At some point, I learned a bit of computer graphics and decided that it would be very fun to generate random images, so I learned about noises (perlin, simplex...) and I also tried to use randomness to add value, rather than chaos in games I was coding. Last year, I found out that I could also generate fractals in a completely random fashion! This is how @TheFracalBot was created, a twitter bot that posts a new, unique, fractal every day. Later, I made thefractal.space, my first website, to showcase those random fractals.

Comming back to now, I was in recovery from the appendicitis, and a bit bored, so I tried to improve a simple random word generator I made long ago. The goal was threefold:

Sadly, I have not yet succeded the thrird goal, because I'm heaving trouble getting data from fanfiction websites.

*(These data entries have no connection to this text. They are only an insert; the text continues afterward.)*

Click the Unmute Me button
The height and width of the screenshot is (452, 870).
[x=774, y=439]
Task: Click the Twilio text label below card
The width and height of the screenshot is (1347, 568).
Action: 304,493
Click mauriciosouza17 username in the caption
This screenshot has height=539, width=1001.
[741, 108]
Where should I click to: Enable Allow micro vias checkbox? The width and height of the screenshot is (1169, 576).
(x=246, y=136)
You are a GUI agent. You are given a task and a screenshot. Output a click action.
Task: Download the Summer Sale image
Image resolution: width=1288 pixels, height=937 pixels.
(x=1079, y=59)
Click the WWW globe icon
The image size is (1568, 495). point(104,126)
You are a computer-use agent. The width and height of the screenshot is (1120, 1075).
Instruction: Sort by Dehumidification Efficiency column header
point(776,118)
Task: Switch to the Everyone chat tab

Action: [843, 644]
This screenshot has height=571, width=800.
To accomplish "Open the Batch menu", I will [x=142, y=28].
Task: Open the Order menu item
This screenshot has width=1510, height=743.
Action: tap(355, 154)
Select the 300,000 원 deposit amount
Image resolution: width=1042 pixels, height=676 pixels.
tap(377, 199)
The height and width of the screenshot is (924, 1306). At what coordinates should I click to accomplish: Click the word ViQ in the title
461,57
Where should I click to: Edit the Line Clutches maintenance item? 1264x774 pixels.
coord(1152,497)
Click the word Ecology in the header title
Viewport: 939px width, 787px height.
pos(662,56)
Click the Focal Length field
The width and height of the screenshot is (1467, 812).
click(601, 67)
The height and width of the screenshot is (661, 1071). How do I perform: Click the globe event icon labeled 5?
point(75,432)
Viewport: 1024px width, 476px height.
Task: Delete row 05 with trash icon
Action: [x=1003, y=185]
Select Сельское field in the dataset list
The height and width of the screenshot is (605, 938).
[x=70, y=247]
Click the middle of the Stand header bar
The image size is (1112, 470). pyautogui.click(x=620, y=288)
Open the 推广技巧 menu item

During those few days, I coded a lots of different words or entences generators. Not all of them where fun (generating bible verses was less fun than expected) be we did have a hell of a good time with my friends and familly. That's the reason I wanted to share them ;)

This also gave me an excuse to learn a bit more about web technologies, since I know close to nothing about them. This how I discovered Tailwind, PythonAnywhere, the DNS, the workings of javascript promises and how to make a REST api... I don't fancy coding for the web that much, but it is so easy to share what you do that it is very gratifying, and there are losts of interesting things to learn.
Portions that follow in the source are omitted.